The use/uptake of Moyo and NeoBeat also varies across the regions, from 20–66% of all deliveries being monitored with Moyo, and 2.9–9.6% of all newborns being monitored with NeoBeat after start of SBBC. These numbers are lower than expected, since all sites are provided with enough devices to use Moyo on most deliveries (Figure 3) and NeoBeat on all newborns who are not vigorous and/or crying immediately after birth (Figure 4).

Several SBBC studies are underway to investigate further the documented differences across regions, reasons for improvements or no improvements, and why some sites seem to adopt and change behaviour faster than others. We plan to use the scoring reports from the readiness assessment analyses and the mentoring/supervision follow-ups of each site to assess associations between facility readiness level and the ability to implement a new complex intervention such as SBBC. The SBBC package is extensive, and we want to better understand limitations in integrating and adopting several interventions/changes at the same time. Furthermore, we will study the SBBC training interventions and potential impacts on clinical changes, and how different sites are able to utilise the CQI component with local data-driven feedback loops to guide ongoing training and other QI efforts—addressing gaps in clinical care. We believe strengthening of local data collection, reporting, feedback, and use to be fundamental for institutionalisation of CQI loops, and to achieve maximal impact of SBBC. Following data collection over time in all regions, we see a clear trend of fewer missing values after the start of SBBC (manuscript in preparation), and speculate that the constructive CQI program contributes to a decreased “shame and blame” culture, an increased understanding of the usefulness of accurate data, and a potential for more registration of adverse outcomes over time [28,29,30,31,32]. This may, to some extent, explain the unexpected increase in reported FSB after the start of the intervention. Furthermore, we believe that a continued focus on building competence and capacity to run local simulation-based training and CQI efforts based on own accurate data, are necessary to create sustainability.

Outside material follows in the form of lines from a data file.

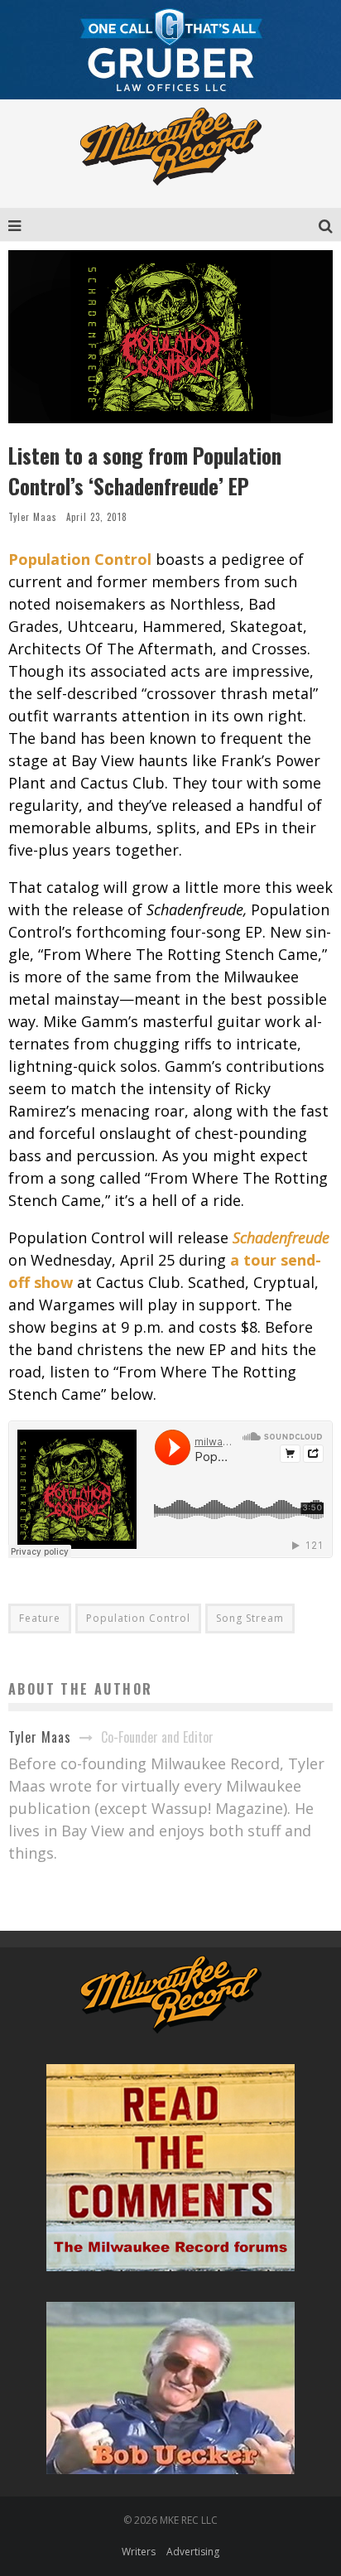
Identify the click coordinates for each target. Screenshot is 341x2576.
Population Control (138, 1618)
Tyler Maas (32, 516)
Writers (139, 2552)
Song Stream (250, 1618)
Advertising (192, 2552)
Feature (39, 1618)
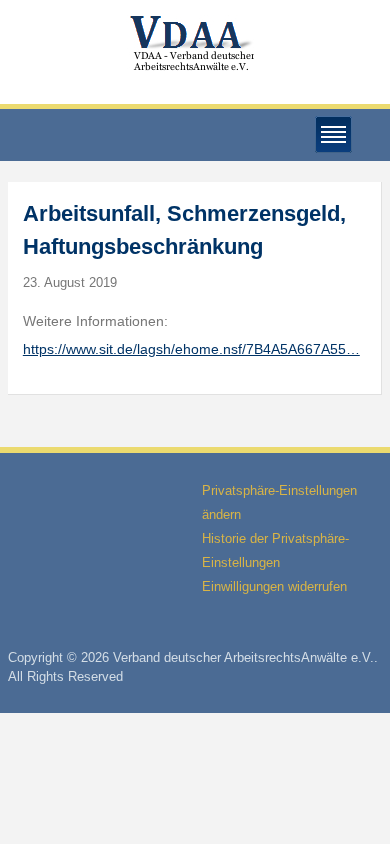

The main limitations of our study are the following: (1) suspected inaccurate data reporting/collection and underreporting of adverse outcomes, especially in the baseline period; (2) a potential contamination risk of the baseline and/or control periods of later wedges/clusters, which may dilute the effects; (3) a slight disruption of the randomisation sequence, as the last region began SBBC implementation two months before schedule; and finally, (4) difficulty in using the CONSORT diagram to report our project, as a number of clusters (facilities) have been allocated to a number of wedges (regions), and the crossovers from baseline to implementation take place at different times.

5. Conclusions

In conclusion, this halfway evaluation of SBBC indicates steady trends toward a 50% reduction in 24-h newborn mortality, and a 10–20% reduction in maternal mortality in four of five regions. Reported FSB rates seem to be stable in two regions and worse in three regions. We described differences between the regions and potential relations between key performance clinical indicators and perinatal mortality, and hence, areas for improvements as we move forward. Despite increased survival rates that are in line with our hypotheses, these preliminary data indicate that there is a remaining impact potential if uptake of the bundle is further strengthened over time.